Let's start with gambling games with the caveat that I'm neither a poker player nor a professional gambler. So a naive strategy for, say, betting on a horse race is to just try and pick the winner. The problem with this strategy is that the most likely horse to win is the one with the shortest odds. And that means if you win, you don't win much money. So let me give you a quick example. So let's say there's a horse race with these three famous fictional horses in it. Let's say horse A has a 50% chance of winning, right? You might have odds of three to two, which means you put £2 on the bet and you get three back. And clearly, if you bet on this horse over and over and over in lots of successive races, you'll eventually lose all your money because the chance of winning is less than the amount you get back. In fact, that's true of any of these horses, right? The odds always pay back worse than the probabilities. And if these probabilities are correct, you'll always end up losing. So picking the horse you like best just isn't going to work. In order to win money horse racing, you have to have an edge. And I'm going to build up to describe what that means.

So before we understand how to get the edge, let's talk about internal models. Now, this is a really helpful concept in risk generally and in Risk-First. The idea is the internal model is what you know about the world or what you think you know about the world. An internal model could be the information you have in your head, or it could be data stored on a computer. There's no guarantee that it's correct.

Now, why is this an important concept? How many times have you been in a meeting and had an argument about either what the team should be doing or the approach a team should take to do something? I mean, personally, quite a lot, right? And usually the reason for the argument is not that you have a different idea of the goal of the team. That's usually quite clear. And it's not usually that some person is trying to subvert the team and cause it to fail. They probably want it to succeed as much as you do. And often, the people involved in the argument have access to pretty much the same facts about the situation that I do. So why are we arguing? The reason we're arguing is that our models of the situation are telling us to do different things.

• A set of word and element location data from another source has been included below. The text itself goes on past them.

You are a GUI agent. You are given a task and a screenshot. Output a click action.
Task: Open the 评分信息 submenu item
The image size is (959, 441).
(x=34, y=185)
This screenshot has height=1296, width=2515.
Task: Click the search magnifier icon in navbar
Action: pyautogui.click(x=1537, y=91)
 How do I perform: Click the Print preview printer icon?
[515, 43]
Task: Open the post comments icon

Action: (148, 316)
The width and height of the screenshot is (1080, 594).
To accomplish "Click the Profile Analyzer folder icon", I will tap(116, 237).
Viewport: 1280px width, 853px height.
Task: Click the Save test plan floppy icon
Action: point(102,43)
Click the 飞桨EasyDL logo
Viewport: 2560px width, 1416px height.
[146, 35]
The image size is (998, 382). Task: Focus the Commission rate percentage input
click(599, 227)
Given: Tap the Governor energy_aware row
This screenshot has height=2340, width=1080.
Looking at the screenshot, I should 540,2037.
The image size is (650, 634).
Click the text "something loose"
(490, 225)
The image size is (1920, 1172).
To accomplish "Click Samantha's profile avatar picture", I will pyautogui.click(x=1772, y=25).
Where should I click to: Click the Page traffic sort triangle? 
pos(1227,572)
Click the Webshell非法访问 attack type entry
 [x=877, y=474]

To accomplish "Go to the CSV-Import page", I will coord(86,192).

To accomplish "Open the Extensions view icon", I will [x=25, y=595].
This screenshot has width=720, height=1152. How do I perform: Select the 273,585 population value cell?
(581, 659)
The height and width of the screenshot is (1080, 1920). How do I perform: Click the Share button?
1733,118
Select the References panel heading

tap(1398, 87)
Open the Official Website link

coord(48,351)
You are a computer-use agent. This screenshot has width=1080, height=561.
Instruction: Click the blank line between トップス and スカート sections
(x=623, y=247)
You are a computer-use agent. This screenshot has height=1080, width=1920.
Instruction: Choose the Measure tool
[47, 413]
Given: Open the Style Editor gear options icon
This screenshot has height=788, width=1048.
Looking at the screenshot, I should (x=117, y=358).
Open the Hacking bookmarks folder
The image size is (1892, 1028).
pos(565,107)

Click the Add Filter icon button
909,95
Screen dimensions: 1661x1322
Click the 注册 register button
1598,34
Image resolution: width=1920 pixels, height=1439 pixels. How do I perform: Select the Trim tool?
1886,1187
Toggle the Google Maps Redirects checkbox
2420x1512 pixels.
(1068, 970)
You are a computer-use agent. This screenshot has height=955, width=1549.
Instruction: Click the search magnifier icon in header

Right. And so chess is a great example of the power of an internal model, right? If I was to play chess against a grandmaster, we both have perfect information about what's going on in the game. It's a perfect information game. The board contains everything we need to know, and there's nothing random that affects it. However, the grandmaster's internal model is much better developed than mine, and they'll see the risks to all of their pieces much more clearly than I will. They'll understand all the risks of the moves and make better moves than me. So chess grandmasters spend their lives improving their internal models of chess by studying other games and players throughout history.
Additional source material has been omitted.